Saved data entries

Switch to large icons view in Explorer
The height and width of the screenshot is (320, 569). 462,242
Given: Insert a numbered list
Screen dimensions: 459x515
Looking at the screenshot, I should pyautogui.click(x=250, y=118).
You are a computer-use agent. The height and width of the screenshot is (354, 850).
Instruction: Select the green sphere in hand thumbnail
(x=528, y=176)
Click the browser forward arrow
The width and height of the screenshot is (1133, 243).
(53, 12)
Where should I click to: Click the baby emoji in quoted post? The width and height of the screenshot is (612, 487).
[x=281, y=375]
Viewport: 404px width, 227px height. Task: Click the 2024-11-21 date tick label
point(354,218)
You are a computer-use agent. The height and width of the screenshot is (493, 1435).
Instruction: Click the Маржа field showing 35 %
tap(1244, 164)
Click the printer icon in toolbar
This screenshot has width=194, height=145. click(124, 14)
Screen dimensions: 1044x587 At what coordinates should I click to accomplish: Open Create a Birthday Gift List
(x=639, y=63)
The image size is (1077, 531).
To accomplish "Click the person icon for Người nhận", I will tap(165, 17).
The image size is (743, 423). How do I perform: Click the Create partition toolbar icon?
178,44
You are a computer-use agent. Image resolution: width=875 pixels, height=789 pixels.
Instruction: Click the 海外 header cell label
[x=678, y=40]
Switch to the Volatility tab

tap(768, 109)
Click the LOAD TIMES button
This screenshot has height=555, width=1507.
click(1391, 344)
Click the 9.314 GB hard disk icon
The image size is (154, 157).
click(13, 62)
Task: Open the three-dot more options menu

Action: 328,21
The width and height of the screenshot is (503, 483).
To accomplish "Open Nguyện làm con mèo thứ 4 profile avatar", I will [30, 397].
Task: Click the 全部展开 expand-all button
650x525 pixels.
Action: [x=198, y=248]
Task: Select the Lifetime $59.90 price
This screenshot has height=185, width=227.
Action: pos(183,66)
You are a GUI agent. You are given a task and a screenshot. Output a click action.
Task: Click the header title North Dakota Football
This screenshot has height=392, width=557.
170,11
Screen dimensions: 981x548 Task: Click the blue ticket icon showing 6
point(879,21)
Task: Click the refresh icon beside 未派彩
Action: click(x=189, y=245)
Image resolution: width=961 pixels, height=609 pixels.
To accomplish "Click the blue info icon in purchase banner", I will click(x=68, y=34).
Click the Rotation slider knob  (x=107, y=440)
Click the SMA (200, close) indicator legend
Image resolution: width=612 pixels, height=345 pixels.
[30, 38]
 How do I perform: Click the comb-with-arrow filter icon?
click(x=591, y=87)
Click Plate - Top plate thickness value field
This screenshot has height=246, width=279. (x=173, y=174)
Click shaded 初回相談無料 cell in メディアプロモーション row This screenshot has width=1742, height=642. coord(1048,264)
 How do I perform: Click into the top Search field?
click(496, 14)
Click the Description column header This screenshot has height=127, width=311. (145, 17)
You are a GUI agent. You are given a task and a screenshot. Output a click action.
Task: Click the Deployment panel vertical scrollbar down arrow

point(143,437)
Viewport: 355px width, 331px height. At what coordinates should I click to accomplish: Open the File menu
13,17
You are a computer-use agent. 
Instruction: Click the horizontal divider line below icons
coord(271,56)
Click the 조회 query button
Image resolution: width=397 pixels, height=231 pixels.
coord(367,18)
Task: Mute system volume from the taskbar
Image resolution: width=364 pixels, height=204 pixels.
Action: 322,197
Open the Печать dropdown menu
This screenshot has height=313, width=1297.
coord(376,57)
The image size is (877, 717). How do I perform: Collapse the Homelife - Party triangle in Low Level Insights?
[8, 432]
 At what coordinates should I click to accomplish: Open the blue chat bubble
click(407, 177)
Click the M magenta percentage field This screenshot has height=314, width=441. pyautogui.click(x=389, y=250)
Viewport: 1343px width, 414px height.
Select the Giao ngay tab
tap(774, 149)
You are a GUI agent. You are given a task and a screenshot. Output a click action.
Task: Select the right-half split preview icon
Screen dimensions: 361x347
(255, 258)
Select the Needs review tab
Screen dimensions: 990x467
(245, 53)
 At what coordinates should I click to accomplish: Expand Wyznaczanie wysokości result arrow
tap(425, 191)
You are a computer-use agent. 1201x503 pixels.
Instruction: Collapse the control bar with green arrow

## Instructions to follow
Exactly one number is wanted in reply: the count of lines above that hold the string "will".

## Exercise solution
3